───── Material for this exercise ─────

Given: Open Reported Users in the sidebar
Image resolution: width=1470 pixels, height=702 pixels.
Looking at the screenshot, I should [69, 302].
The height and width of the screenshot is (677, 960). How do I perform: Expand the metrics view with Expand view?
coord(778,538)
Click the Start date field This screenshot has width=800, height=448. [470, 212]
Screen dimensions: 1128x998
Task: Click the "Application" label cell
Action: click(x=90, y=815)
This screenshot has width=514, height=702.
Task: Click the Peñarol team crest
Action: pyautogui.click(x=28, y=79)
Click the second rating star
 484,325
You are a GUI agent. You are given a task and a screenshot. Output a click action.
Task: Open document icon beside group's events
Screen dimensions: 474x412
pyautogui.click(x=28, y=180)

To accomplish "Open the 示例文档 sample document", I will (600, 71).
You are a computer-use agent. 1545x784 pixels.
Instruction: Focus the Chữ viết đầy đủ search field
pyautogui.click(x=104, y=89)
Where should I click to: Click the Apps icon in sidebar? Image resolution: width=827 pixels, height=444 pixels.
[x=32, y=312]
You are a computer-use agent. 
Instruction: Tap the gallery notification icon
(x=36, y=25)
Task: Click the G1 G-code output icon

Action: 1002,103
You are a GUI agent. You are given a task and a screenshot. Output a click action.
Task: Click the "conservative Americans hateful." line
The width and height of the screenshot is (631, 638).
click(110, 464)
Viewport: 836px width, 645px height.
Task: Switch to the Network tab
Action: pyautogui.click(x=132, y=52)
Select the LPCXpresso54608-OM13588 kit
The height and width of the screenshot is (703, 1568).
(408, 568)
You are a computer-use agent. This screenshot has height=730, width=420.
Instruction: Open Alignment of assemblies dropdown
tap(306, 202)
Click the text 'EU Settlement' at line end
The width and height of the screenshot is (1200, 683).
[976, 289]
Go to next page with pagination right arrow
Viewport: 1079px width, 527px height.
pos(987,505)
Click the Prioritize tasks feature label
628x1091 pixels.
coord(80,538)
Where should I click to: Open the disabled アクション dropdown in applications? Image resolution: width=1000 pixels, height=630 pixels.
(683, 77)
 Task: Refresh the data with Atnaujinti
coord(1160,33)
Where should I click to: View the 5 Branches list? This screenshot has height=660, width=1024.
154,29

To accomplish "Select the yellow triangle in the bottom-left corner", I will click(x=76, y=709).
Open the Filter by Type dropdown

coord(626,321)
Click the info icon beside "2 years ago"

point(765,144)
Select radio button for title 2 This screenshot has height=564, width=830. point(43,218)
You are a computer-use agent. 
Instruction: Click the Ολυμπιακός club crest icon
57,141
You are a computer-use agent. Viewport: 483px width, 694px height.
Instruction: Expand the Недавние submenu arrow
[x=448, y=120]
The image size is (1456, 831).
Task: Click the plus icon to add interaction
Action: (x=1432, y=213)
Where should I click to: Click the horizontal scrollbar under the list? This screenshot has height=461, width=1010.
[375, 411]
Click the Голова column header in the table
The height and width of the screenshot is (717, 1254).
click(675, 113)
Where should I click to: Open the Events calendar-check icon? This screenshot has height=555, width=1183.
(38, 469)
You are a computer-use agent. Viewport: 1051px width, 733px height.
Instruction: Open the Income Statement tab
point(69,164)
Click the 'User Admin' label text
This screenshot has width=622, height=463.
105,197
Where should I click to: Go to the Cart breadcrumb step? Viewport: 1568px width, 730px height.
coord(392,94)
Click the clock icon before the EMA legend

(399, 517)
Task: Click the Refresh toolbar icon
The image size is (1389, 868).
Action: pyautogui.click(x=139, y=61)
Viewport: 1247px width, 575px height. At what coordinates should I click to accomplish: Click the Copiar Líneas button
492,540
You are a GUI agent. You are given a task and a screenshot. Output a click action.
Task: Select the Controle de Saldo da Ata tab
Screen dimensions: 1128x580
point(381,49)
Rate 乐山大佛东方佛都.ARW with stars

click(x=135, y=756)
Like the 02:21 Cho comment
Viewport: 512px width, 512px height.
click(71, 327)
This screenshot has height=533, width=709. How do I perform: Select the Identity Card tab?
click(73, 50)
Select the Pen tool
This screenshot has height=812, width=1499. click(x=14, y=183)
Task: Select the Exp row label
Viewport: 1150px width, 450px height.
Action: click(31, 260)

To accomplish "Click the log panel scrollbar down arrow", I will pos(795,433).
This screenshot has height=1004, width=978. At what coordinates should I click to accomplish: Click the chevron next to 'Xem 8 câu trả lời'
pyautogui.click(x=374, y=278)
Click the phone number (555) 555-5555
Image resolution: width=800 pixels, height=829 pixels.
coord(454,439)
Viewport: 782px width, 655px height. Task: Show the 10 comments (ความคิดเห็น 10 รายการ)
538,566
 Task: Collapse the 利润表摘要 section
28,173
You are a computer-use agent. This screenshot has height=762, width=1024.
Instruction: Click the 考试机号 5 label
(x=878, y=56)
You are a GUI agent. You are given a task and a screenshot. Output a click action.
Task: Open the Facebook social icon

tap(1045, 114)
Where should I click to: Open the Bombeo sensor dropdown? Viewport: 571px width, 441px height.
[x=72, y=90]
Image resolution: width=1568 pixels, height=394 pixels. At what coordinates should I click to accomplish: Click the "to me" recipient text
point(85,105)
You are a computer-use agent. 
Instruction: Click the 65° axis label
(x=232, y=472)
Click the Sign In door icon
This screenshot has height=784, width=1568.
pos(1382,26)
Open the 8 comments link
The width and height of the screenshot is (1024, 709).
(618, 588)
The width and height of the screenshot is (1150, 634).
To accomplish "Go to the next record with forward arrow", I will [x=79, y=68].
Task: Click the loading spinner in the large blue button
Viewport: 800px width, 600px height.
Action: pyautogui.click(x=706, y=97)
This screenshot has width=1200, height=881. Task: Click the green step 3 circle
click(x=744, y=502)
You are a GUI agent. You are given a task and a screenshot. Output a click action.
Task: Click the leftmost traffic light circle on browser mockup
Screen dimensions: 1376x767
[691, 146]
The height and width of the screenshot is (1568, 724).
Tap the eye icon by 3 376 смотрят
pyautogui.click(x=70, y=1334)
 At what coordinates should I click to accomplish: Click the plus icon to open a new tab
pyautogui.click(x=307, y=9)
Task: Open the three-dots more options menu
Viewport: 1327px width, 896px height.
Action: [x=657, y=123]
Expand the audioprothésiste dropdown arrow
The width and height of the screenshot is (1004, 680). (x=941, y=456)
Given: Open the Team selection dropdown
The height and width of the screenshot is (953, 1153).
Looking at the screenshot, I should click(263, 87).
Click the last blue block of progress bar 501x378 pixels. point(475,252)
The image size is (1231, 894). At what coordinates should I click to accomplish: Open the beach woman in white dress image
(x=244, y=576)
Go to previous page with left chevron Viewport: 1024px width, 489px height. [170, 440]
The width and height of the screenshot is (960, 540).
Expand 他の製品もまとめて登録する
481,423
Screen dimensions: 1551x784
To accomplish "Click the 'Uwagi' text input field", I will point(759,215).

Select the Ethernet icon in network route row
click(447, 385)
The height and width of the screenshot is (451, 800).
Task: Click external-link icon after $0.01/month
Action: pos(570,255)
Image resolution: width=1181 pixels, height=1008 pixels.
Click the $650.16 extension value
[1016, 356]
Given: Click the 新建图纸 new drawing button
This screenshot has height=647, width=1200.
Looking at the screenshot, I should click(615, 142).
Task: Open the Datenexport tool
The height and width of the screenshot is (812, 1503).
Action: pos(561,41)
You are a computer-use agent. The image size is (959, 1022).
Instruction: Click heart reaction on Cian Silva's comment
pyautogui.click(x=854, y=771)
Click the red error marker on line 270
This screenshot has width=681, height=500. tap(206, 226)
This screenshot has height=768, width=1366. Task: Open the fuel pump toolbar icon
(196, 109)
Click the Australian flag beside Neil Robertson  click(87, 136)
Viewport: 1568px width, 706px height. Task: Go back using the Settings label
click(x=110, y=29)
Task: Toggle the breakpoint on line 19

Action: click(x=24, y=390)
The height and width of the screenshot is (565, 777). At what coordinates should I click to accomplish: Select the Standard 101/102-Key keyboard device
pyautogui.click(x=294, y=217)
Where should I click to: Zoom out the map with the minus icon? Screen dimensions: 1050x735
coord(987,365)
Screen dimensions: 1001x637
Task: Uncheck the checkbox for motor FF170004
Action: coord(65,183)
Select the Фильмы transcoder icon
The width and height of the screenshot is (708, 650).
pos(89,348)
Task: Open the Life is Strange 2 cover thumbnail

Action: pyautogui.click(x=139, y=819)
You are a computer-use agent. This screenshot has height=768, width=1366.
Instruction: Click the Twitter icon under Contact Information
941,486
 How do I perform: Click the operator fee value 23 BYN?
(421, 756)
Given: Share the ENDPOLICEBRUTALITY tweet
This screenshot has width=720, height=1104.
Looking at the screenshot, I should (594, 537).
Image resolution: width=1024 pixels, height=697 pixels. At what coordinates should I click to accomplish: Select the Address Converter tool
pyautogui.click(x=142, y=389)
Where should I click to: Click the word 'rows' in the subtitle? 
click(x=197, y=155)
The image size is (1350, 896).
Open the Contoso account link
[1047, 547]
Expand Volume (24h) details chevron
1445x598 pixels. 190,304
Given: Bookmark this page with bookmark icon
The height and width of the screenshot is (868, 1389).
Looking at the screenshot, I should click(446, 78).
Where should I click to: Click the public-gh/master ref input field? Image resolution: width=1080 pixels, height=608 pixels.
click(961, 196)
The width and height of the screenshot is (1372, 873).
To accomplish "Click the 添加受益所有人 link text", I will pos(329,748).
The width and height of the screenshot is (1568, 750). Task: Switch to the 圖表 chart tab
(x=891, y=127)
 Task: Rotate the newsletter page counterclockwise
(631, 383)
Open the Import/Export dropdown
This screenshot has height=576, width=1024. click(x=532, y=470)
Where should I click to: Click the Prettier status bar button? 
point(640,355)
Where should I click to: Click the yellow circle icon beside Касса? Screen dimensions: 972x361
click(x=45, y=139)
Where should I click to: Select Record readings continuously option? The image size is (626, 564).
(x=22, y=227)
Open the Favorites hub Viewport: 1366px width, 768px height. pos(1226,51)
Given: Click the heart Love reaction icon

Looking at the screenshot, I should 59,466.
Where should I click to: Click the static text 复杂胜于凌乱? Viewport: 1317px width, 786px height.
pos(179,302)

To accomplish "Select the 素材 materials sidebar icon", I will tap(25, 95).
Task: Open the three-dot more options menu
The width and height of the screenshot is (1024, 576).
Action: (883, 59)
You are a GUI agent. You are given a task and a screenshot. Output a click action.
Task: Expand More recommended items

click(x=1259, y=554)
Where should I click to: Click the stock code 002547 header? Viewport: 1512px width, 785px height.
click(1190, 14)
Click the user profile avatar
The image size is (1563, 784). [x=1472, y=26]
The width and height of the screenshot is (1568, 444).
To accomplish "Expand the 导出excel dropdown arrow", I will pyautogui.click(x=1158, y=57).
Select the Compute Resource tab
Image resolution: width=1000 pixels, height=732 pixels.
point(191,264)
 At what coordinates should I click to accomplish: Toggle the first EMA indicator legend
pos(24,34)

─────

__Exercise instructions__. Will you return exactly the lines above from the one with "Where should I click to: Click the word" down to the one with "Given: Bookmark this page with bookmark icon", counting both as part of the range?

__Solution for this problem__.
Where should I click to: Click the word 'rows' in the subtitle? 
click(x=197, y=155)
The image size is (1350, 896).
Open the Contoso account link
[1047, 547]
Expand Volume (24h) details chevron
1445x598 pixels. 190,304
Given: Bookmark this page with bookmark icon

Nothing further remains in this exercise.